-- Begin PAGE TEXT --

The male dog is big enough to hurt me--he appears to be a Rottweiler mutt--and I don't want to push this imagined superiority thing too far. It is just play acting really, me being the one that is superior. I kid no one, least of all myself. Even though I am the one doing all the moving I say, ok that's close enough, please step to the curb. He doesn't right off, but he does eventually. The puppies are outside the fence for the first time that I have seen. They are on the curb, all five of them. All five of their fat selves. The runt barks at me and the other four perform excited circular maneuvers and fall all over each other. Mrs. Rottweiler is standing in a sort of passive aggressive crouch that says--I am afraid for the welfare of my family, they grow up so fast you know....

I keep moving and cut diagonally through the gap in the blown down fence and walk behind the Rent Your Life Away establishment with the vinyl siding half blown off to expose its original turn of the century paint peeled wood, glancing to my left to see the cop on guard in the Rite Aid parking lot (who guards the portable trailer full of drugs, outside the gutted store). I keep moving through the wide gap between the two buildings, where the dumpster used to be, next to which would often be a thrown away rent a couch, occupied by free spirited downtrodden budget wine enthusiasts. Not today though, or 35 yesterdays. I approach the paper box and put two fingers in my jacket pocket and get two quarters, anticipating the day's headlines. And...turn dejected circles in New Orleans, Louisiana. I circle the box twice more, to rule out hallucination.

I walk back the way I came, without a folded newspaper under my arm, which for me has been seeming like my passport to let the drug watching security cops know that I am not sauntering with lack of purpose or ill intent near that trailer full of drugs. Back on Iberville, Mr. and Mrs. Rottweiler are nowhere to be seen, the puppies are alone. I stand on the opposite curb and take a picture, but I'm too far away I know, so I move into the street and one step closer at a time, take pictures, which, when later viewed, all came out blurry.

-- End PAGE TEXT --

**EXERCISE DETAILS:** Reproduce verbatim the stretch of the New Orleans walk text from "I walk back" through "came out blurry.".

-- Begin SOURCE DATA --

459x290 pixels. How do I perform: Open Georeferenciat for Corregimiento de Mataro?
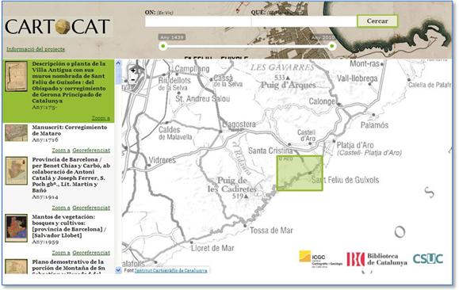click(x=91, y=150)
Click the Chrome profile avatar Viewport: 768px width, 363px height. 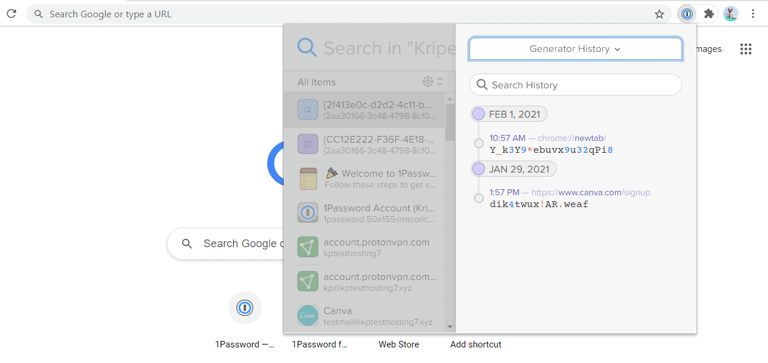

-- End SOURCE DATA --

**WRITTEN ANSWER:**
I walk back the way I came, without a folded newspaper under my arm, which for me has been seeming like my passport to let the drug watching security cops know that I am not sauntering with lack of purpose or ill intent near that trailer full of drugs. Back on Iberville, Mr. and Mrs. Rottweiler are nowhere to be seen, the puppies are alone. I stand on the opposite curb and take a picture, but I'm too far away I know, so I move into the street and one step closer at a time, take pictures, which, when later viewed, all came out blurry.